Watching the news has become an issue again in our household. I don't like Grace being exposed to images of war and violence, but don't feel justified in asking G to turn it onto something else. I too, am horrified as we watch events in Lebanon unfold. We were talking at breakfast yesterday morning about what we'd seen on the 7.30 report the night before. In particular, the self righteous Israeli spokesman, so sure they were standing on the moral highground. G said that it reminded him a little of when a kid is picked on at school and then attacks. And everyone says well, he started it. No allowance being made for the goading that may have prompted the attack. Not that I want to get into right or wrong here...Obviously, it's so much more complicated than that but well, it's sad and depressing.

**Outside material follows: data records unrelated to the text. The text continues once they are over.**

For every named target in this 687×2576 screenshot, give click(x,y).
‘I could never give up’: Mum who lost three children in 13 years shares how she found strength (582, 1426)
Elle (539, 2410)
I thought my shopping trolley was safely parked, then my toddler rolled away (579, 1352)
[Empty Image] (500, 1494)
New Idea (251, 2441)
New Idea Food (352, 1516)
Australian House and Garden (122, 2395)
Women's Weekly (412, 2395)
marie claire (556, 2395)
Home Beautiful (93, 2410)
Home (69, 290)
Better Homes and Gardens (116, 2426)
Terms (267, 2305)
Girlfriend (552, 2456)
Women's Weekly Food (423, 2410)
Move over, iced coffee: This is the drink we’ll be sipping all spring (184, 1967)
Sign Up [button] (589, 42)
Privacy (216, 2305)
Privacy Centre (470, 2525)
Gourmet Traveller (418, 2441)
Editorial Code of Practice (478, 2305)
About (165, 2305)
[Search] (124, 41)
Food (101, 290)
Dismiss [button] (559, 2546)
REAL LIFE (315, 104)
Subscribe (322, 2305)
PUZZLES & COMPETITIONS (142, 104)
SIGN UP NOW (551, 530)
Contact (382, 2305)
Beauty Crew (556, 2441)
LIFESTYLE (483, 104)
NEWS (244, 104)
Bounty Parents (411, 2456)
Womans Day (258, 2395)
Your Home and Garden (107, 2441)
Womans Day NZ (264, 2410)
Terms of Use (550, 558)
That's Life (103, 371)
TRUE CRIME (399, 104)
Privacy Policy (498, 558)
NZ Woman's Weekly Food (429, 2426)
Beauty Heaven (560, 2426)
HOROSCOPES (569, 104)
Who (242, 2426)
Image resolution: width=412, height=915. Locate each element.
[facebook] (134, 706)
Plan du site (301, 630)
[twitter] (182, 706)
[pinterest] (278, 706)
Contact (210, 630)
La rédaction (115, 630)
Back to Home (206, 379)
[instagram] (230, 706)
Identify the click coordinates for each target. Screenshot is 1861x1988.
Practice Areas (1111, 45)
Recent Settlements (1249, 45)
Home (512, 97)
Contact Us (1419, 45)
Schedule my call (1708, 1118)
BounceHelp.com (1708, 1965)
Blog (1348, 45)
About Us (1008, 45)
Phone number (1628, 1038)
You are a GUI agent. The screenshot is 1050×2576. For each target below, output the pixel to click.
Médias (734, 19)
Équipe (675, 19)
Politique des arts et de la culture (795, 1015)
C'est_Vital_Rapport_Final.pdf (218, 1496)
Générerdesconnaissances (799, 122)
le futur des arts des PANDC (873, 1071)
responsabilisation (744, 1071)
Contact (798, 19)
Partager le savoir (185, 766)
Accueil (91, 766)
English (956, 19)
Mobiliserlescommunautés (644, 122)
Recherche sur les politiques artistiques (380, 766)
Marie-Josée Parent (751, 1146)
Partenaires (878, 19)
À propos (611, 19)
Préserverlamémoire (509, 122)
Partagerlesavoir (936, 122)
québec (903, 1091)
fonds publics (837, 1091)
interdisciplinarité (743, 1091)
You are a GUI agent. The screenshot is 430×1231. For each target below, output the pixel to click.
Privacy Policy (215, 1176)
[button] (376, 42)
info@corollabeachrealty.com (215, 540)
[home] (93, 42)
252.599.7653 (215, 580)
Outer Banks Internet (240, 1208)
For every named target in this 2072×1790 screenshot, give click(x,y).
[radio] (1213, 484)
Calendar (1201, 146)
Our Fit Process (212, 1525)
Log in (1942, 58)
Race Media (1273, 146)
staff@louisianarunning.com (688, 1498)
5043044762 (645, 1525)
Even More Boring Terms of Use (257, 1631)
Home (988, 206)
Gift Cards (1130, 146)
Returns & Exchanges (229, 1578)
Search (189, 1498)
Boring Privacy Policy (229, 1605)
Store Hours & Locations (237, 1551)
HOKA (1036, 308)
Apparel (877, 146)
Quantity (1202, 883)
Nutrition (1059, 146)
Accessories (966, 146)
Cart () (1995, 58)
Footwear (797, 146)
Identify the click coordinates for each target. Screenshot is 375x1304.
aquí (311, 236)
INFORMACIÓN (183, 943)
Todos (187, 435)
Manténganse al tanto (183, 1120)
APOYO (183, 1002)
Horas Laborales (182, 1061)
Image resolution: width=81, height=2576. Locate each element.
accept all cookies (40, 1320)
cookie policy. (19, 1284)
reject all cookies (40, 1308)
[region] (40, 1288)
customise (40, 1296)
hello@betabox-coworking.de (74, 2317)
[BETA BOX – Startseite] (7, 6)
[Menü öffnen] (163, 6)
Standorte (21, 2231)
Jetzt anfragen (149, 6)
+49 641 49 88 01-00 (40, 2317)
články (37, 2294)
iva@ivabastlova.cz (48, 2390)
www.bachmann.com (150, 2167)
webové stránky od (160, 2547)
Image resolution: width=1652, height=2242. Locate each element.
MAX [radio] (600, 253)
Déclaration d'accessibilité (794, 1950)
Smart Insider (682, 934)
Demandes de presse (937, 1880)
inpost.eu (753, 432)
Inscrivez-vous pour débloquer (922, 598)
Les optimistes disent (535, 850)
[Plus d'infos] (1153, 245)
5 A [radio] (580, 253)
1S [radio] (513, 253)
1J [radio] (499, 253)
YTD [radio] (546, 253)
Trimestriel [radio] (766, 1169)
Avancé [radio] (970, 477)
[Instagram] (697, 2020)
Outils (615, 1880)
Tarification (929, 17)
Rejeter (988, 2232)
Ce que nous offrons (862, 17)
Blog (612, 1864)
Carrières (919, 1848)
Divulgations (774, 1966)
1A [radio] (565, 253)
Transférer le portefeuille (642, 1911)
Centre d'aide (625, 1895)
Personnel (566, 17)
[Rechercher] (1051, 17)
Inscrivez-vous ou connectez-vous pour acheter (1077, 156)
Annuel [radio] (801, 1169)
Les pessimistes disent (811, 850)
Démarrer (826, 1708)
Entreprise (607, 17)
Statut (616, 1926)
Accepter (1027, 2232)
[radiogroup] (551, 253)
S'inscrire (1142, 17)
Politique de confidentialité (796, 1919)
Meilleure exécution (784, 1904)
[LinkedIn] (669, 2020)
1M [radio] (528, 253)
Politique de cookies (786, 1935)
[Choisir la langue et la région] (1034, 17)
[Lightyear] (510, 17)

I've been watching images of mothers, babies and children being loaded onto ships and other transport. These images seem archetypal, despite the modern clothes and strollers and I feel I've seen these pictures many times before. Just imaging leaving my home and maybe other loved ones in a hurry brings a tear to my eye. As does the fear, sadness and sorrow that seems plain to see. Not to mention the physical discomfort of being a refugee. Part of me feels I should watch the news and be informed, the other part of me wants to avoid all media.
I'm also getting this sort of George Orwell, nineteen eighty-four feeling, that it's all the same war, distant with just the names and details changed by some mad bureaucracy. But I do know it's real. Just like I know that during my lifetime there's always been a war going on somewhere or other. I grew up with the Vietnam war, constant Middle Eastern conflict and Northern Ireland on the news in the background. My internal soundtrack features Joan Baez singing Bob Dylan songs. My parents used to play Farewell Angelina on long car trips and I know the lyrics to most of the songs by heart. Although some contain very violent imagery, they used to bring me strange comfort. For example, the second last verse of Farewell Angelina
King Kong, little elves
On the rooftoops they dance
While the make-up man's hands
Shut the eyes of the dead
Not to embarrass anyone
The sky is embarrassed
And I must be gone.
The title to this post is from the opening line of another Dylan song, It's All Over Now, Baby Blue, also very apt for these times.